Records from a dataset
>> begin

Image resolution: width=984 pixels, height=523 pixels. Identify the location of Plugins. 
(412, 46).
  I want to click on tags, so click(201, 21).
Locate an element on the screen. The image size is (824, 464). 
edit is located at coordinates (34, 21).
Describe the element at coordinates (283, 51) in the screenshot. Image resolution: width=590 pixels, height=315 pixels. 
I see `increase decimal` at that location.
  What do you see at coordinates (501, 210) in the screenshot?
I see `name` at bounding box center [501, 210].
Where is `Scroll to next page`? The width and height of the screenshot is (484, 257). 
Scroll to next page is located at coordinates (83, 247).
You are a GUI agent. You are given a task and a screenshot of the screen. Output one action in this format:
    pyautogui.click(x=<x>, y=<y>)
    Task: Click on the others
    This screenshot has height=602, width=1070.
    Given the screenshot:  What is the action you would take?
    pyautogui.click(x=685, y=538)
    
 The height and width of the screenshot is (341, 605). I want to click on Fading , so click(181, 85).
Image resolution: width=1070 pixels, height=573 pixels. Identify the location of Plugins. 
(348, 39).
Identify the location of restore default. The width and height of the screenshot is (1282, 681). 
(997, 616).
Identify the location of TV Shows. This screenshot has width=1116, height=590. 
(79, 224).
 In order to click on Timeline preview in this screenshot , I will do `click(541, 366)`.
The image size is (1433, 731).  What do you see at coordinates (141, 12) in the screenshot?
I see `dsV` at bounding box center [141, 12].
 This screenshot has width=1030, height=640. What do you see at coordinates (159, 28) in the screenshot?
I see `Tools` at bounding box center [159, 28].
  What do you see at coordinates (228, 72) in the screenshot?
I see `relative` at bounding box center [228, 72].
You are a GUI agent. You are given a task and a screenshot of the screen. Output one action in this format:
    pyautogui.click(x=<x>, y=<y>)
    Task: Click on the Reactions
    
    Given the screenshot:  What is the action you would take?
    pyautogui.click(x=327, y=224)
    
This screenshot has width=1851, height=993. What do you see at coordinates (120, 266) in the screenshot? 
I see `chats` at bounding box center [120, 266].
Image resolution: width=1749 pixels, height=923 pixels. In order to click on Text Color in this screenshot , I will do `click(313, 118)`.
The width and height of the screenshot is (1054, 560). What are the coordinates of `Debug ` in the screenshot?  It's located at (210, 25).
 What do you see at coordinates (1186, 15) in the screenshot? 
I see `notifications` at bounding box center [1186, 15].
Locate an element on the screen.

>> end

**What to do:** Please extract, word for word, the lines from the one containing "Describe the element" through the one containing "Scroll to next page is", both included.

**Output of the task:**
Describe the element at coordinates (283, 51) in the screenshot. Image resolution: width=590 pixels, height=315 pixels. 
I see `increase decimal` at that location.
  What do you see at coordinates (501, 210) in the screenshot?
I see `name` at bounding box center [501, 210].
Where is `Scroll to next page`? The width and height of the screenshot is (484, 257). 
Scroll to next page is located at coordinates (83, 247).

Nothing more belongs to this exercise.